_Work instruction_
Please print, exactly, only the lines in the entries below from the line that has "Viewport: 1159px width, 624px height." through the line that has "1361x645 pixels.". Pictures don't go in.

Saved data entries:
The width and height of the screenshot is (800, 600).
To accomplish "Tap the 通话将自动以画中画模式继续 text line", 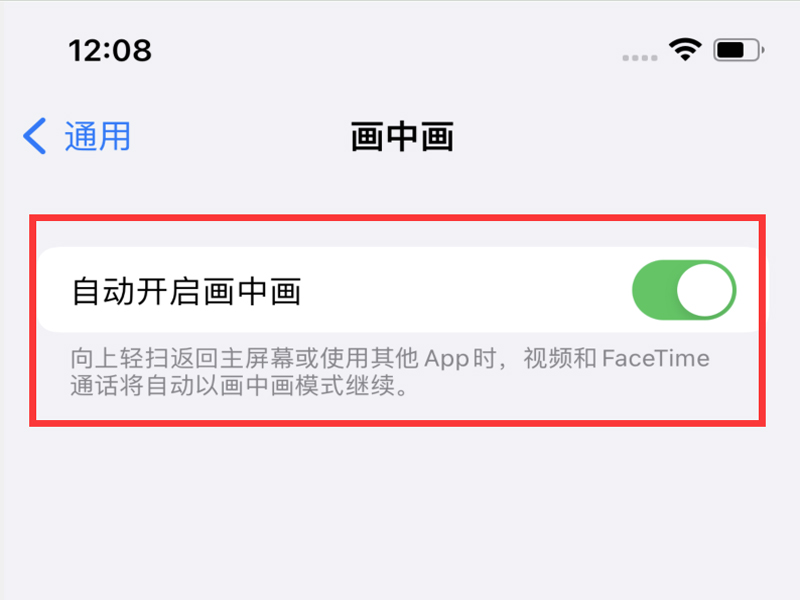I will tap(239, 385).
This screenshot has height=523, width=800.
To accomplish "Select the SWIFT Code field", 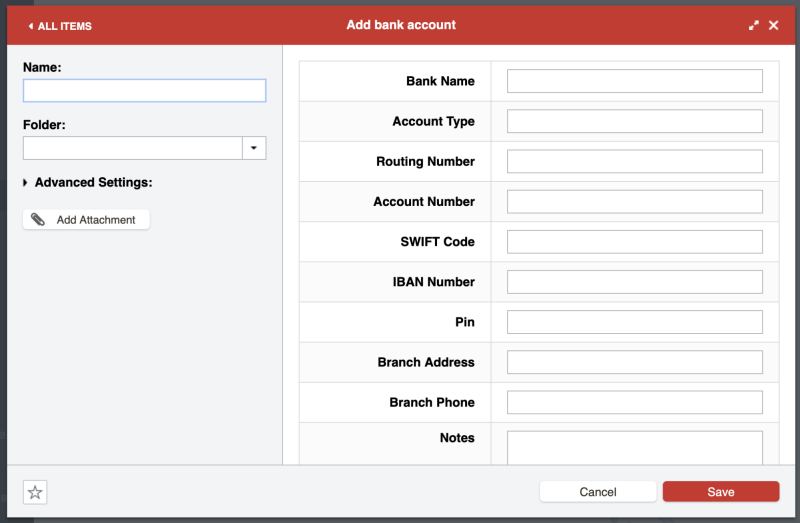I will [x=634, y=242].
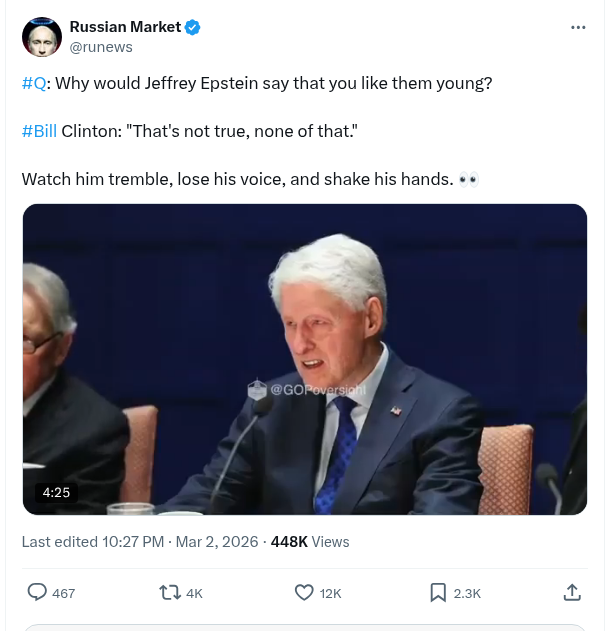Play the embedded video
The height and width of the screenshot is (631, 608).
tap(305, 360)
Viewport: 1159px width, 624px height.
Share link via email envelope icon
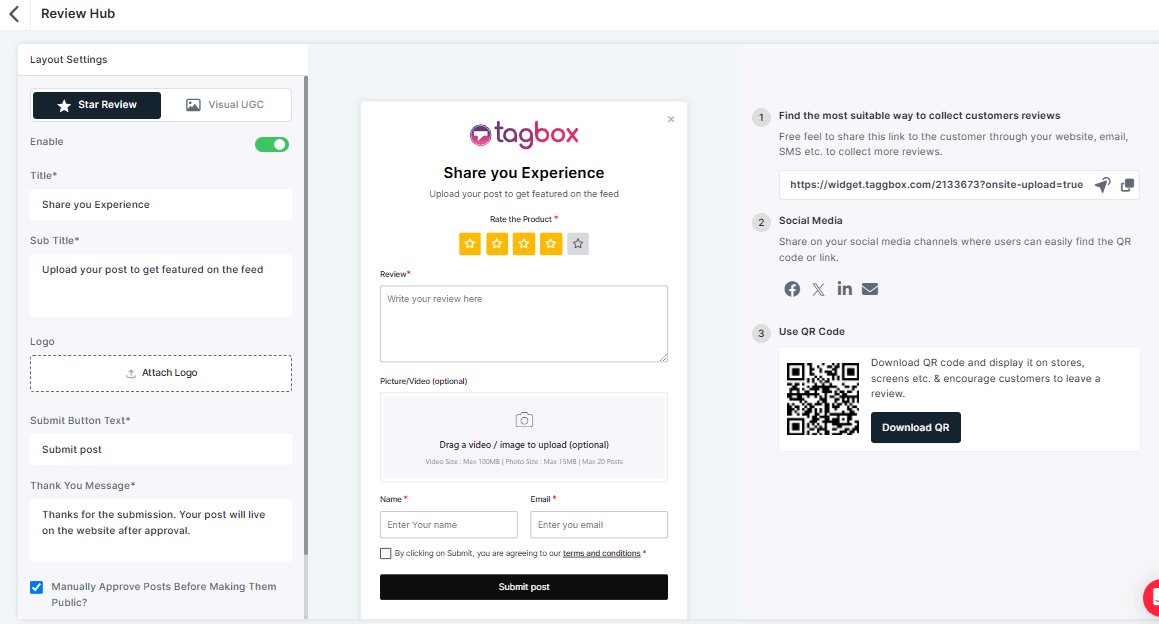870,288
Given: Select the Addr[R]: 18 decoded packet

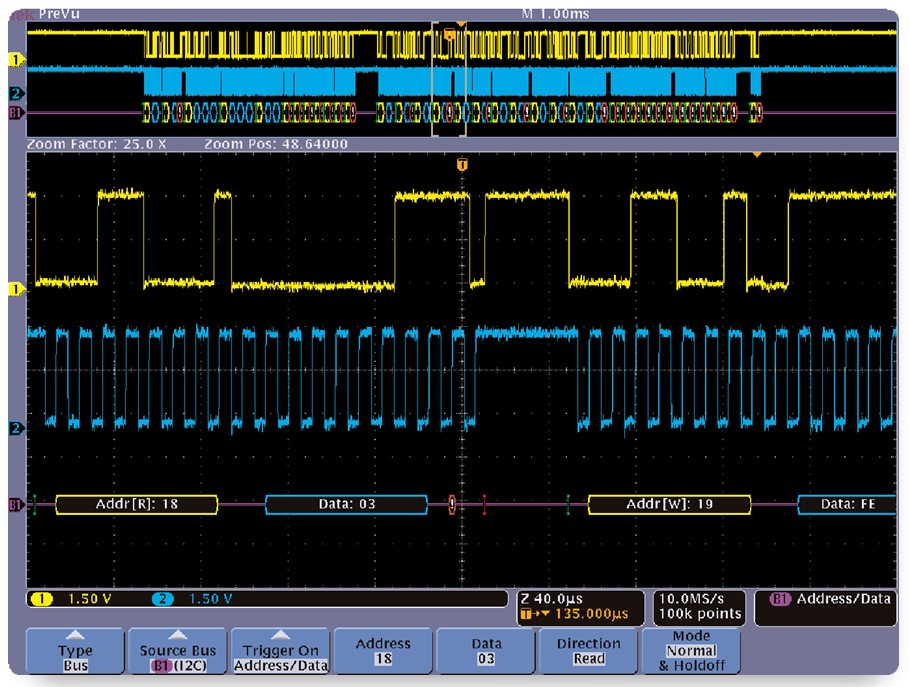Looking at the screenshot, I should click(136, 504).
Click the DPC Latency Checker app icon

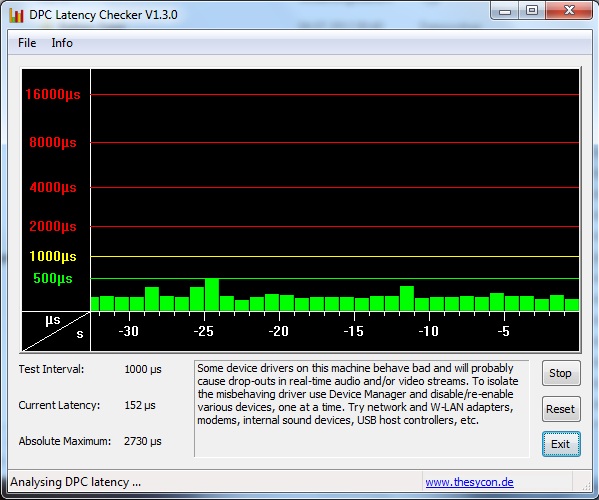16,15
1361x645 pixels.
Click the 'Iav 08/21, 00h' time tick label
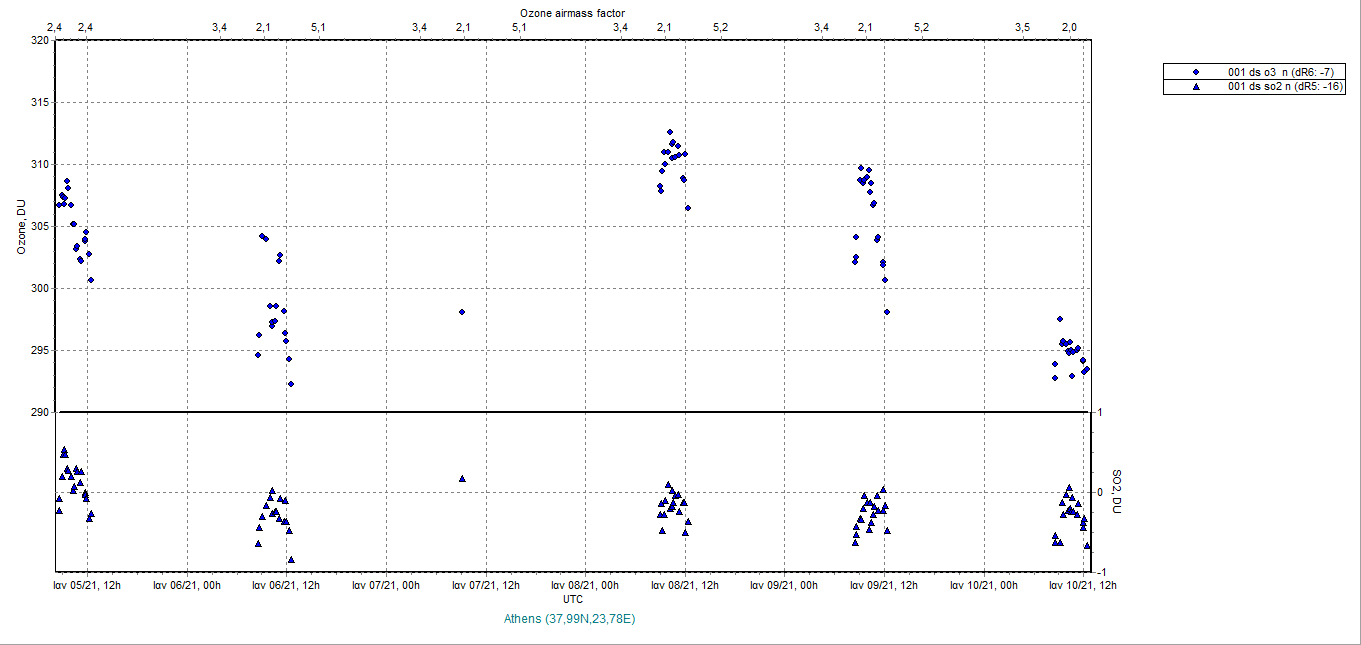point(585,586)
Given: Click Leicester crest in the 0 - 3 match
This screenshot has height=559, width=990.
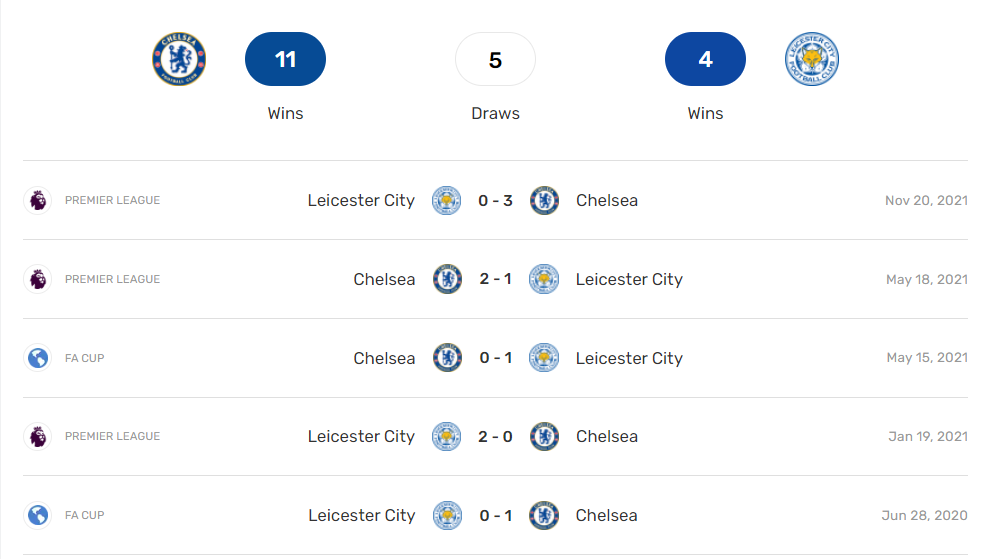Looking at the screenshot, I should 446,200.
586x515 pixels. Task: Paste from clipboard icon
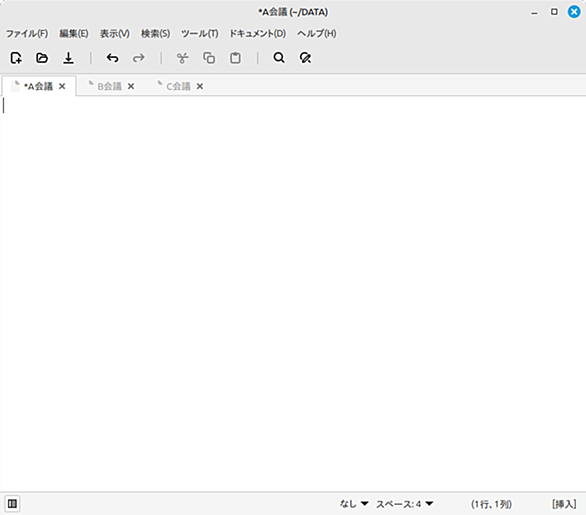tap(235, 58)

_Your solution_
Viewport: 1159px width, 624px height.
Share link via email envelope icon
870,288
Given: Select the Addr[R]: 18 decoded packet

Looking at the screenshot, I should click(136, 504).
Click the DPC Latency Checker app icon

16,15
1361x645 pixels.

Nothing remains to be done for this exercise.